━━ SELECTED EXCERPT ━━

Parallel work stealing in arbitrary order in Rust

Question

I'm trying to write a parallel data loader for deep learning in Rust. The task is to write an iterator that under the hood does the following

Reads files from disk and applies some compute-heavy preprocessing to them, the result is generally a numeric array (or multiple)
Groups the results of the previous step into batches of size B and "collates" them - this generally means just concatenating the arrays - moderately compute heavy
Yields the results from step 2.

Step 1 can be both IO and compute bound, depending on network latency, size of files and complexity of preprocessing. It has to be run in parallel by many workers. Step 2 should be off the main thread but likely doesn't need a pool of workers. Step 3 happens on main thread (exposed to Python).

The reason I write it in Rust is that Python offers two options: pure Python implementation shipped with PyTorch, based on multiprocessing, which is somewhat slow but very flexible (arbitrary user-defined data preprocessing and batching) and C++ implementation shipped with Tensorflow, which is assembled by the user from a set of predefined primitives. The latter is substantially faster but too restrictive for the kinds of data processing I wish to do. I expect that Rust will give me the speed of Tensorflow with flexibility of arbitrary code as in PyTorch.

My question is purely about the way to implement parallelism. The ideal setup is to have N workers for step 1) -> channel -> worker for step 2) -> channel -> step 3. Because the iterator object may be dropped at any time, there is a strict requirement to be able to terminate the whole scheme after Drop. On the other hand, there is the flexibility of loading the files in an arbitrary order: for example if the batch size B == 16 and max_n_threads == 32, it is perfectly fine to start 32 workers and yield the first batch containing the 16 examples which happen to return first. This can be exploited for speed.

My naive implementation creates the DataLoader in 3 steps:

Create a n_working: Arc<AtomicUsize> to control the number of worker threads active and should_shutdown: Arc<AtomicBool> to signal shutdown (when Drop is called)

━━━
━━ GIVEN DATA ━━

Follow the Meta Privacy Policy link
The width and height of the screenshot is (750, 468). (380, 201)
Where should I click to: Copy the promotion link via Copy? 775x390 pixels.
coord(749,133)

━━━

_REQUIRED WORK_
Answer these from the Rust data loader question:
1. Which library ships the pure Python implementation based on multiprocessing?
2. Where does step 3 run?
3. What type is given for should_shutdown?

_RESPONSE TO THE TASK_
1. PyTorch
2. On the main thread, exposed to Python
3. Arc<AtomicBool>